Be clear about your company's vision and mission, your own life purpose, commitment, motives, choices and intentions, your thoughts and emotions and your expectations for yourself and others. Speaking mindfully means you say only what is necessary - no more, no less.
You say what you mean and you mean what you say. In fact, making clarity a priority signals to everyone in your organization that this is your expected standard. This will prompt others to be more rigorous and disciplined in communicating as well.
6. BE EQUANIMOUS
With equanimity - which means being of an even, composed frame of mind - you become aware of what can and what cannot be changed. Equanimity is the ability to make better decisions, see opportunities previously unseen, and to accept "what is" non-judgmentally, without resistance or anger.

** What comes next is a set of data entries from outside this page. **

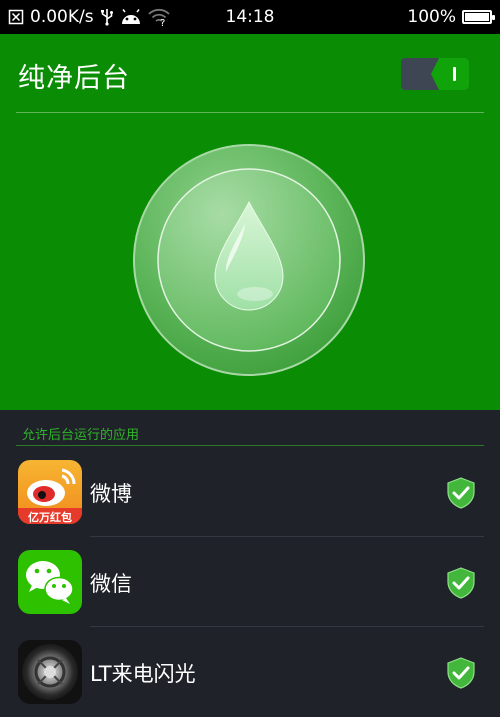 The height and width of the screenshot is (717, 500). Describe the element at coordinates (74, 78) in the screenshot. I see `page-title: 纯净后台` at that location.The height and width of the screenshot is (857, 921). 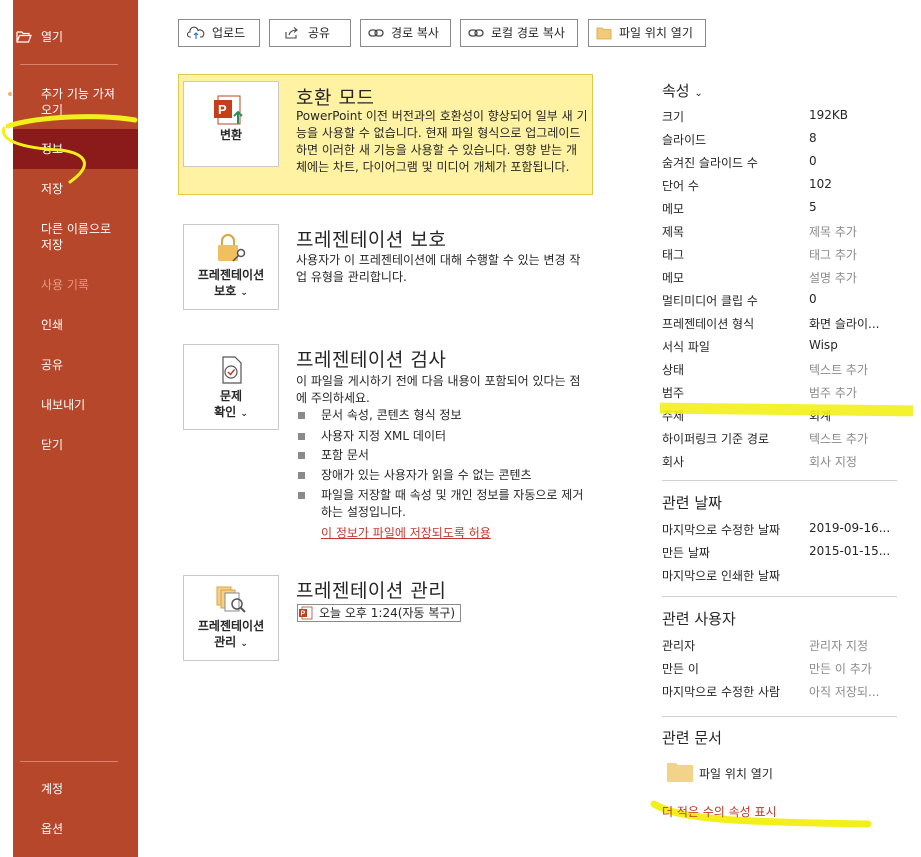 I want to click on property-key: 메모, so click(x=674, y=209).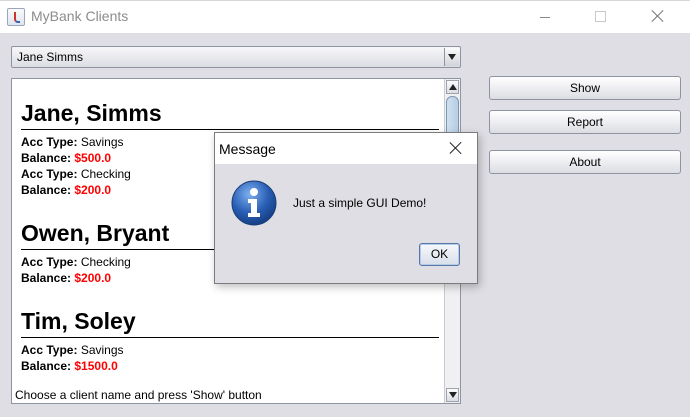  Describe the element at coordinates (93, 158) in the screenshot. I see `balance-value: $500.0` at that location.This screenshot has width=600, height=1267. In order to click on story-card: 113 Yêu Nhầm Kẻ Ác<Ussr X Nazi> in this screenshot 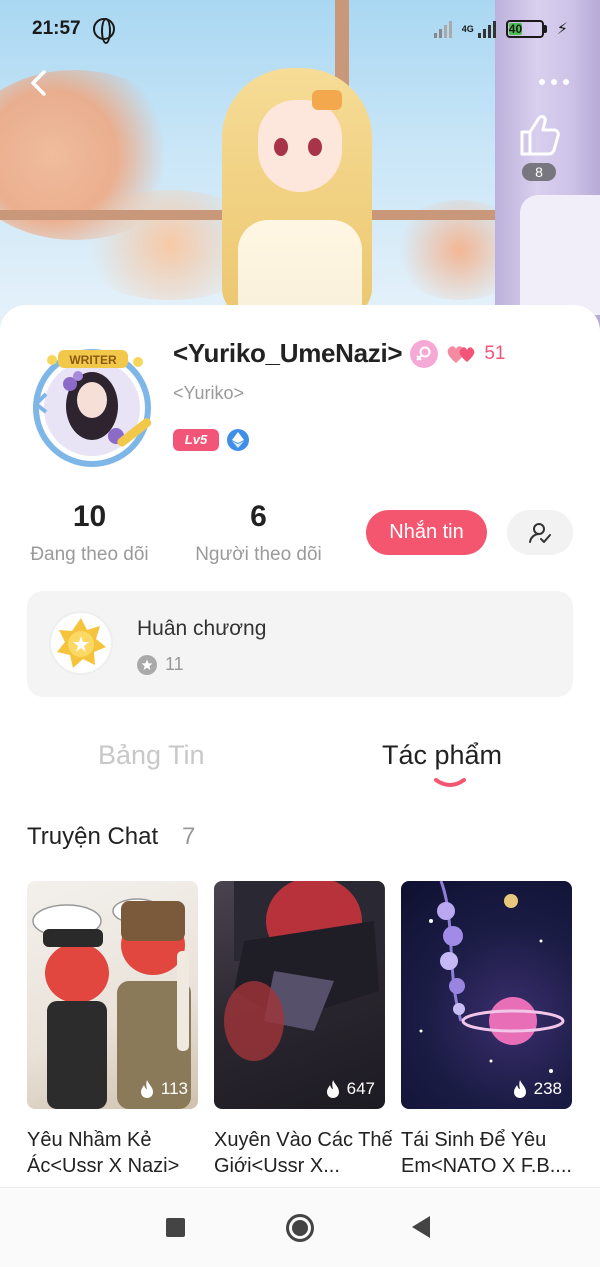, I will do `click(112, 1030)`.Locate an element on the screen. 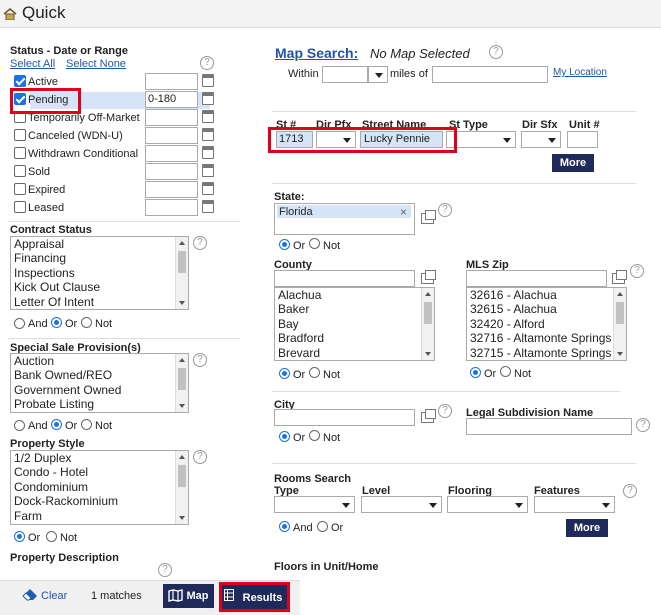 This screenshot has height=615, width=661. list-item: Alachua is located at coordinates (354, 295). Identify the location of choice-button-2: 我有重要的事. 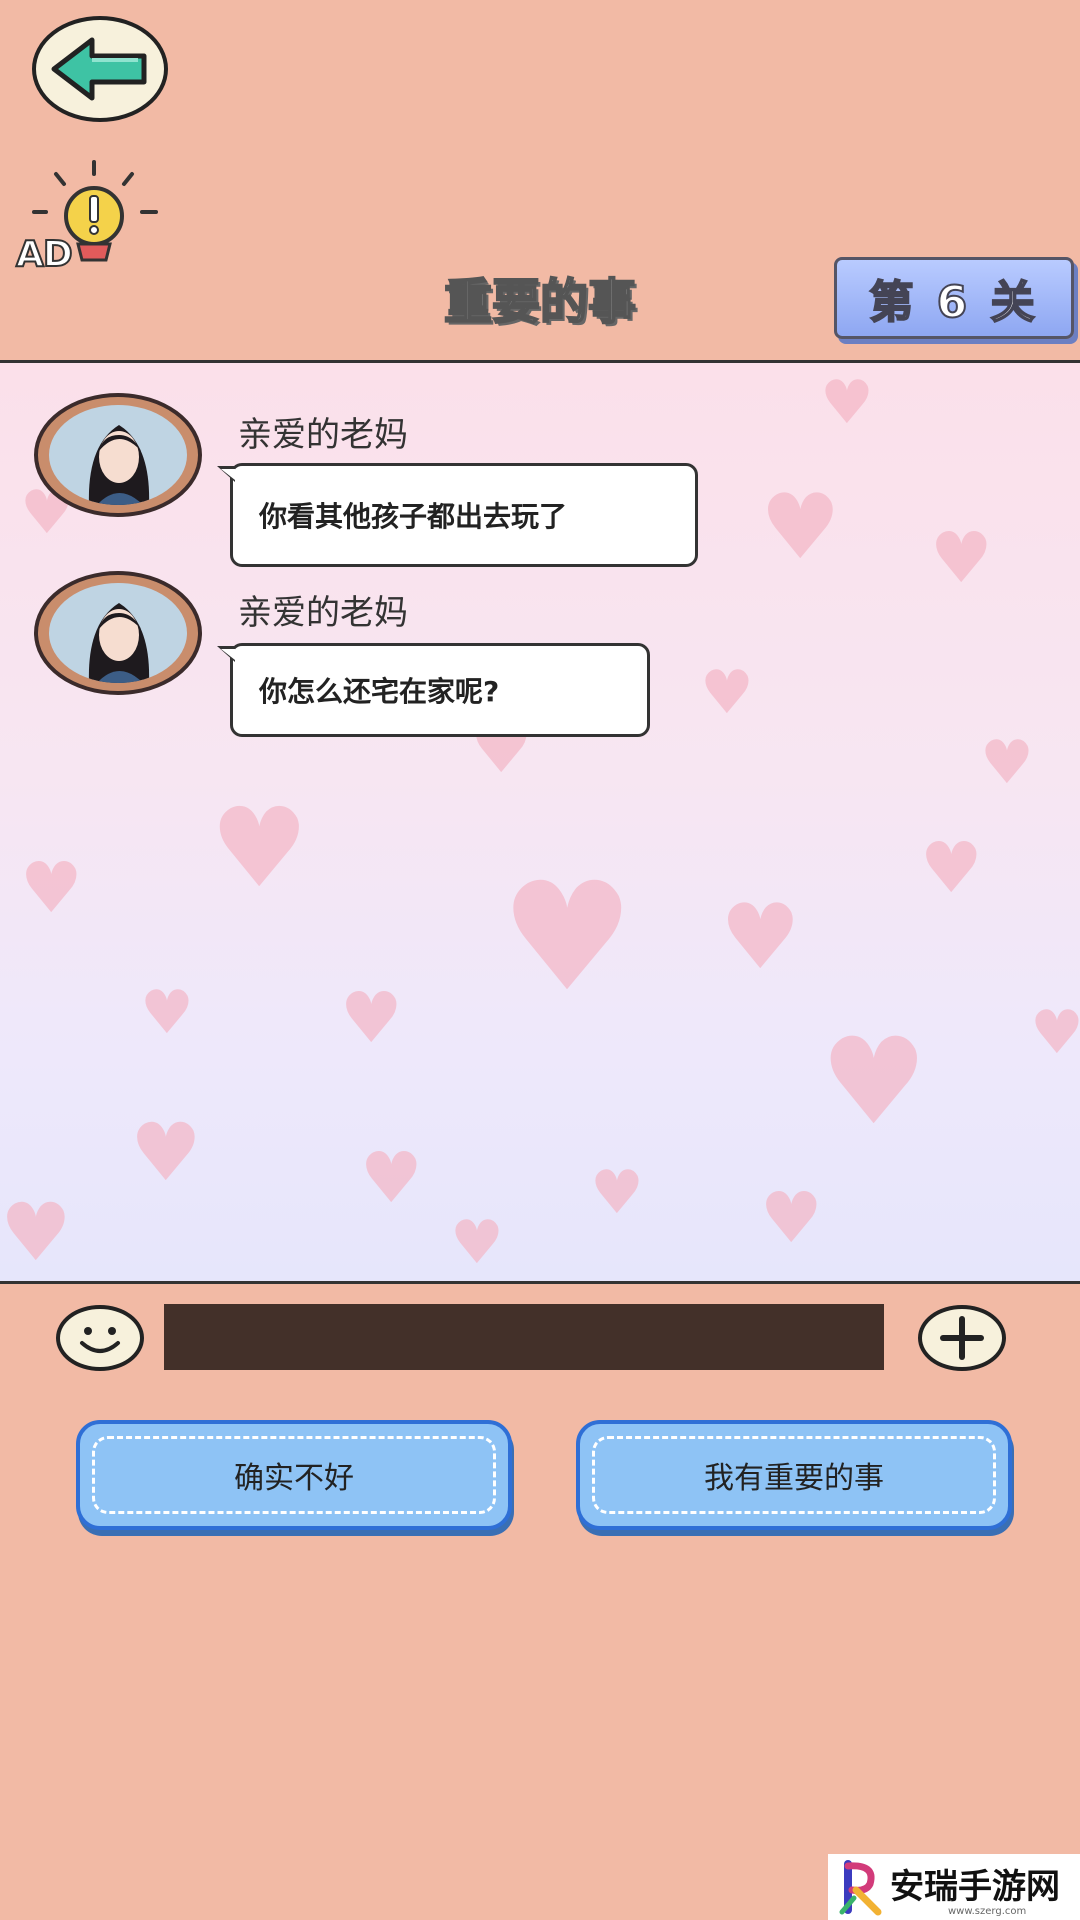
(794, 1475).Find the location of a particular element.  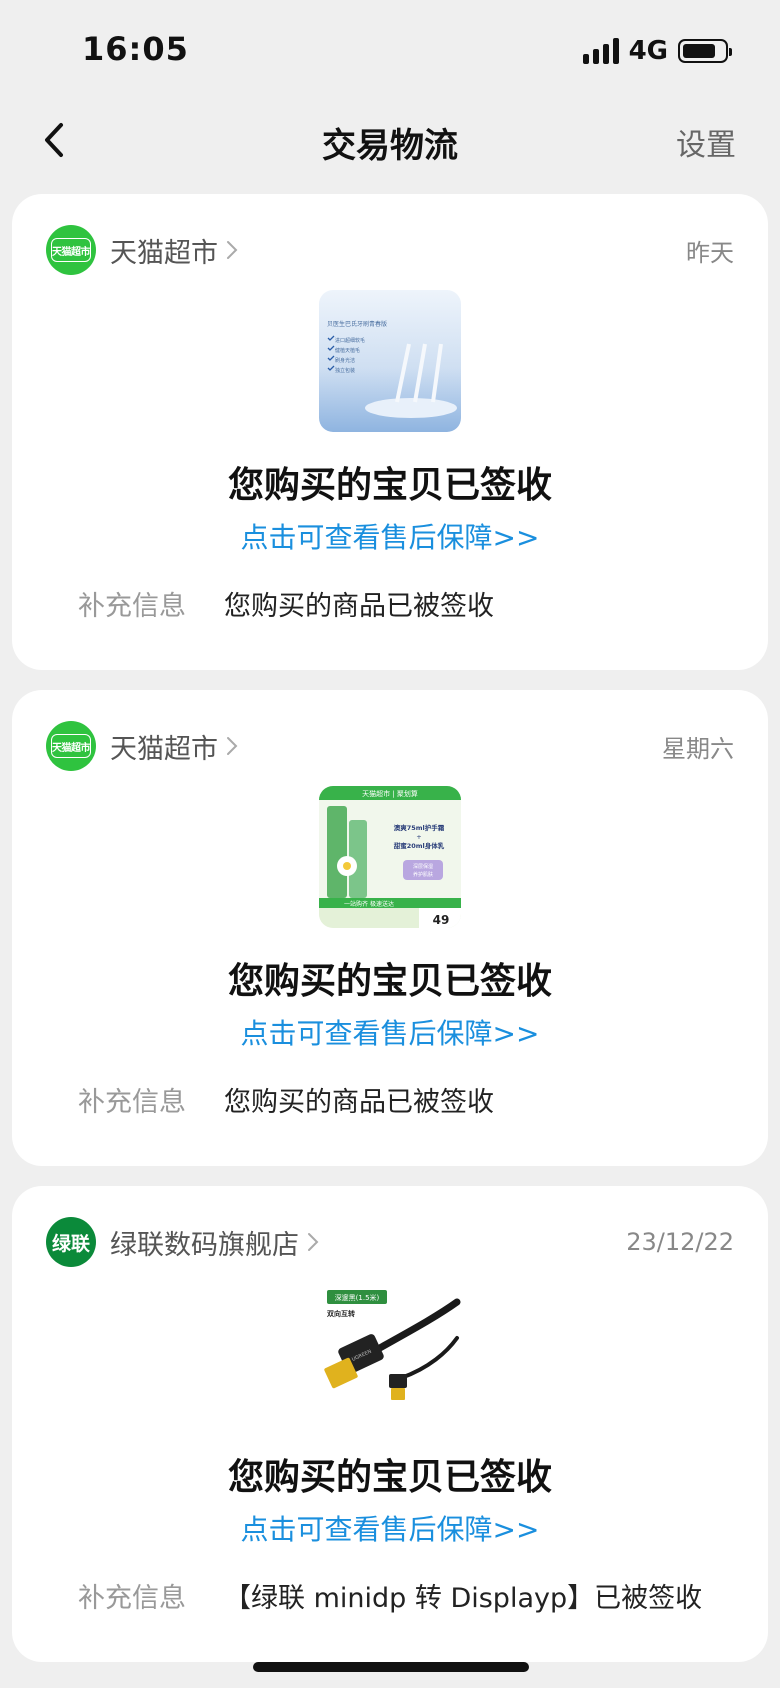

thumb-text: 深邃黑(1.5米) is located at coordinates (358, 1298).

To practice this skill, one need to accept that not everything needs to be ideal in order to be content. This does not mean hiding disappointment, but rather address the problem with a composed demeanor and avoid getting personal.
7. BE POSITIVE
Intention and a can-do attitude are very powerful forces in solving problems and seizing opportunities. Set your mind on positive outcomes and they will manifest. For instance, before a meeting, spend a few minutes thinking about what your objectives are for the meeting. Train yourself to expect the best by imagining the best outcomes.
Catch yourself in negative self-talk and don't tolerate any mental abuse in your head. Don't tolerate pessimism in others either. Be a positive force for yourself and your colleagues. You probably noticed that when you're grumpy, things don't go your way. Be grateful, for it increases the chance that something good happens to you.
8. BE COMPASSIONATE
Don't fear being soft or sensitive. Compassion takes guts. True compassion is about caring without attachment to the outcome. Don't let your ego get in the way. Develop your compassion with deliberate acts of kindness.
Enroll people on projects as co-conspirators, not subjects, with a clear sense of contribution and significance. I call it "people over projects." People want to feel seen, heard and understood by the leader, not just act as tools for completing work.
9. BE IMPECCABLE
Mindful leaders are impeccable in their words and deeds - which should not be mixed up with being perfect. You can't be perfect all the time, but you can try your best every time. Try to leave a situation always better than you found it.
Be results-oriented. Foster a climate of accountability, responsibility, creativity and change. Operate with a wise mind: no blame, no attack, no judgment, don't control. Admit if you felt short of your own expectations - showing humanity will build trust with your team.
The author provides also a final thought: we are here to serve.
As leaders, we are responsible for creating an environment full of positive energy nurturing everyone you have the privilege to influence. Mindfulness training makes you realize that you are a spiritual being in a human existence, realizing that you are here to serve the world for the benefit of all beings.
In my opinion, mindful leadership can be your key to organizational health. It unifies people and harmonizes your culture. I think it's fair to argue that every meeting and project would be better off with more mindfulness practiced by all.